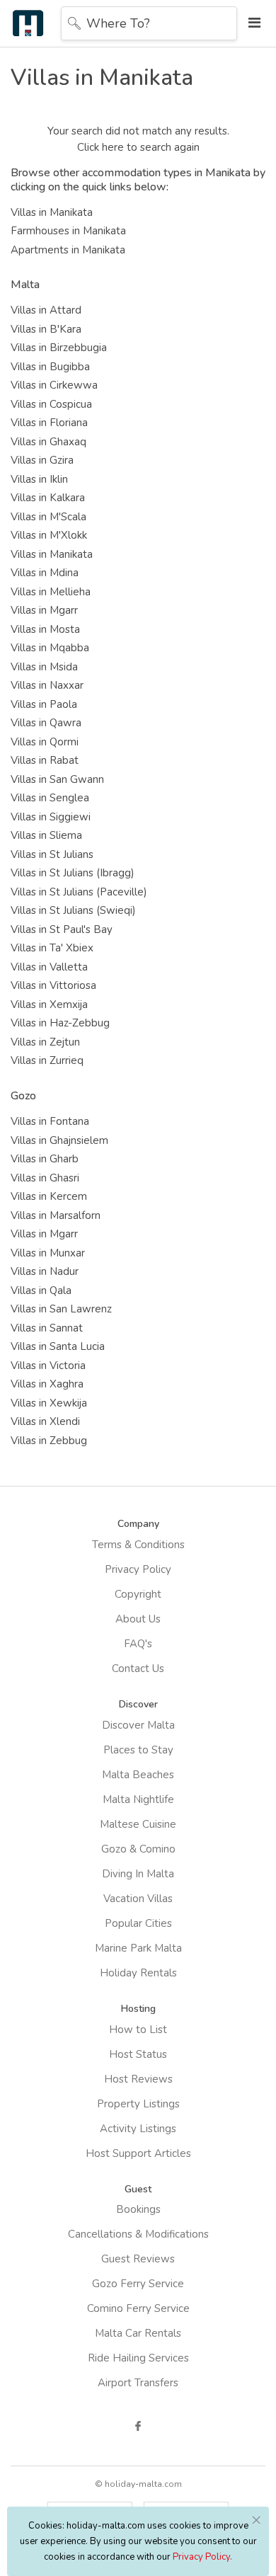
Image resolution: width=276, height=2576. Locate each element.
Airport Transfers (138, 2383)
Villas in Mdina (45, 573)
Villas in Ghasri (45, 1178)
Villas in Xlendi (45, 1421)
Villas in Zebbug (49, 1440)
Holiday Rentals (138, 1973)
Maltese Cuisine (138, 1824)
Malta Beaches (138, 1775)
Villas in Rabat (45, 760)
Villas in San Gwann (57, 779)
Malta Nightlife (138, 1799)
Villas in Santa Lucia (58, 1346)
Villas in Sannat (47, 1328)
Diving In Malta (138, 1874)
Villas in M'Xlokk (49, 535)
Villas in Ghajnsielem (59, 1140)
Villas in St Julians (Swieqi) (73, 910)
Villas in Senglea (50, 798)
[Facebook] (138, 2426)
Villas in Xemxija (49, 1004)
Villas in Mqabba (50, 648)
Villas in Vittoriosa (53, 985)
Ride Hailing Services (138, 2358)
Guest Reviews (138, 2259)
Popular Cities (138, 1923)
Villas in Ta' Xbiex (52, 948)
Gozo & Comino (138, 1849)
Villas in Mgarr (44, 610)
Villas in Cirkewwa (54, 385)
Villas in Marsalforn (55, 1215)
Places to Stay (138, 1750)
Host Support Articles (138, 2153)
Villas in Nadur (45, 1271)
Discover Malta (138, 1725)
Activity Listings (138, 2129)
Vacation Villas (138, 1898)
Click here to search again (138, 147)
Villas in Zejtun (45, 1042)
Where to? (118, 23)
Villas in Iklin (39, 479)
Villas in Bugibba (50, 367)
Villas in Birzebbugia (59, 347)
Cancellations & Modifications (138, 2234)
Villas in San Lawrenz (61, 1309)
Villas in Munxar (48, 1253)
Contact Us (138, 1668)
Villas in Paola (44, 704)
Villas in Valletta (49, 967)
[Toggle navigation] (251, 23)
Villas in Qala (41, 1290)
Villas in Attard (46, 310)
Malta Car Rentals (138, 2333)
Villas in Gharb (45, 1159)
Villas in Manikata (52, 212)
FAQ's (138, 1644)
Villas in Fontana (50, 1121)
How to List (138, 2029)
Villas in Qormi (45, 742)
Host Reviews (138, 2079)
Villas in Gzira (42, 460)
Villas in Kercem (49, 1196)
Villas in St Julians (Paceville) (79, 892)
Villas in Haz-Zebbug (60, 1023)
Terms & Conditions (138, 1545)
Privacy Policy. (202, 2557)
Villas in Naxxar (47, 685)
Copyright (138, 1594)
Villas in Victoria (48, 1365)
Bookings (138, 2209)
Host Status (138, 2054)
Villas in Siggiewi (51, 817)
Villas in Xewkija (49, 1403)
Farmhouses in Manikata (68, 231)
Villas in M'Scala (48, 517)
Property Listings (138, 2104)
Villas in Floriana (49, 423)
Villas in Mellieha (51, 592)
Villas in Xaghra (47, 1384)
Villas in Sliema (46, 835)
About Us (138, 1619)
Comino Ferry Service (138, 2308)
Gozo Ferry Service (138, 2284)
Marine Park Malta (138, 1948)
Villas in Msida (44, 667)
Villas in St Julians (52, 854)
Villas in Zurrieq (47, 1060)
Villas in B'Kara (46, 329)
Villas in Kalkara (48, 498)
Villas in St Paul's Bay (62, 929)
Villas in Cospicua (51, 404)
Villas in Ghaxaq (48, 442)
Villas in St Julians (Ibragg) (72, 873)
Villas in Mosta (45, 629)
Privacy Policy (138, 1569)
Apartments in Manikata (68, 250)
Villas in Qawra (46, 723)
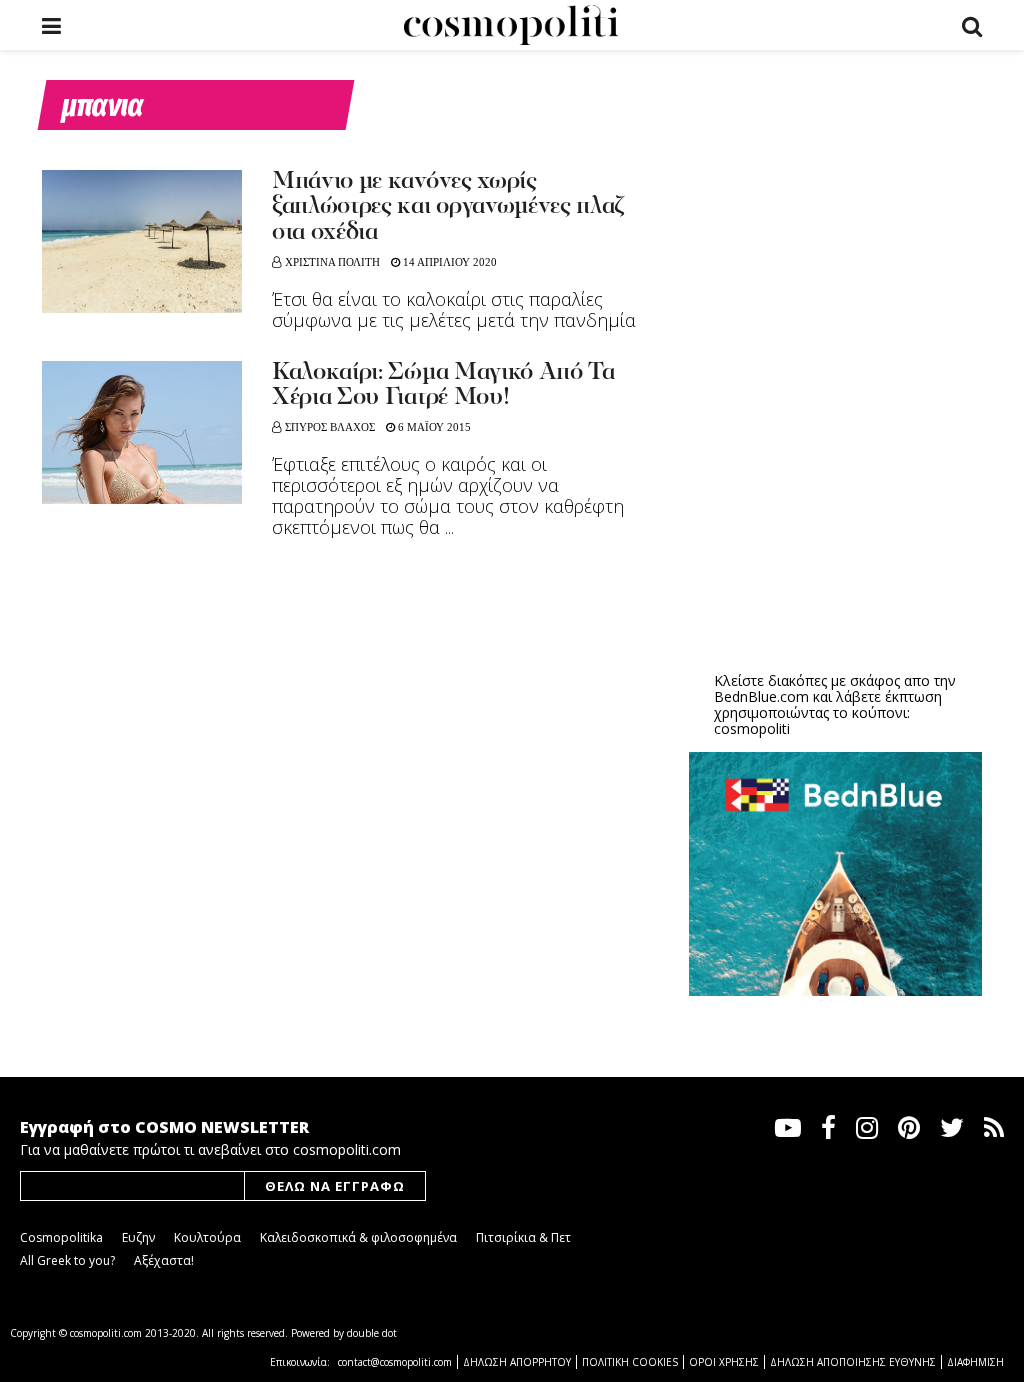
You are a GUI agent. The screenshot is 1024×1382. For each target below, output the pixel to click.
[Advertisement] (839, 501)
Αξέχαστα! (164, 1260)
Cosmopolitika (61, 1237)
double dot (372, 1333)
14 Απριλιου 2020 (448, 262)
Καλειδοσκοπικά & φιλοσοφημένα (358, 1237)
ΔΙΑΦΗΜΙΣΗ (975, 1362)
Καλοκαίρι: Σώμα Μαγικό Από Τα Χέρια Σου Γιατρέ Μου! (443, 385)
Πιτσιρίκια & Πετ (523, 1237)
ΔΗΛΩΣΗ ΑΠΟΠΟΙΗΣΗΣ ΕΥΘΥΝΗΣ (853, 1362)
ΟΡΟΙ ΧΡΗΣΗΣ (724, 1362)
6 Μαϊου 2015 (433, 427)
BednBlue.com (761, 696)
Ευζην (138, 1237)
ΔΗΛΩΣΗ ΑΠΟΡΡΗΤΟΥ (517, 1362)
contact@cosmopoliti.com (395, 1362)
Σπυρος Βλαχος (330, 427)
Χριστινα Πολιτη (332, 262)
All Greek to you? (67, 1260)
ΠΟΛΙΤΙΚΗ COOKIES (630, 1362)
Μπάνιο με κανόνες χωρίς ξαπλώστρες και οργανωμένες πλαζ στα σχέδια (448, 207)
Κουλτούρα (207, 1237)
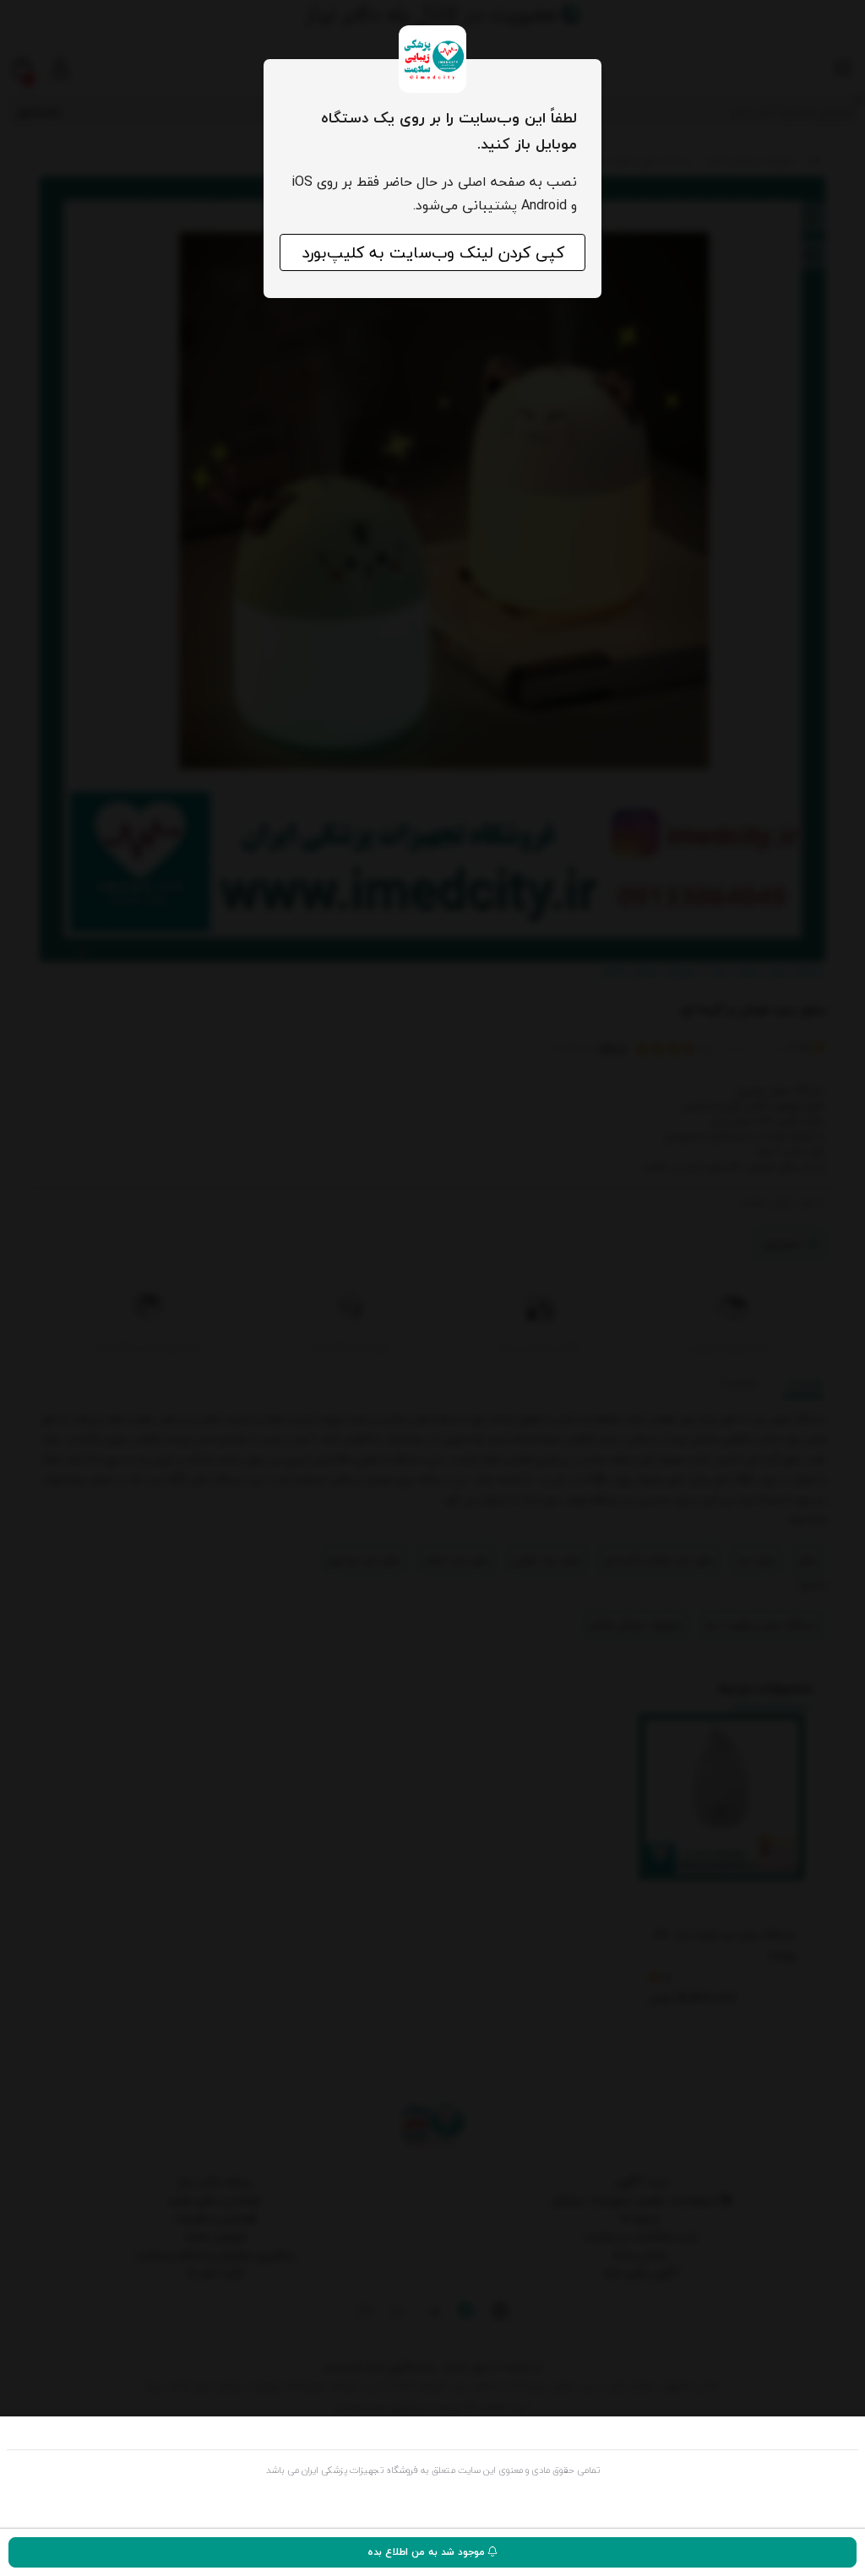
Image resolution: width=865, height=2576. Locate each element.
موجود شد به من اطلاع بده (427, 2552)
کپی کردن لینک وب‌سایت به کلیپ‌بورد (433, 252)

-.-.-

▶ [Your assignment]:
Show, from the records above, every line that includes "Locate".

▶ [Exercise answer]:
Image resolution: width=276, height=2576. Locate each element.
Image resolution: width=865, height=2576. Locate each element.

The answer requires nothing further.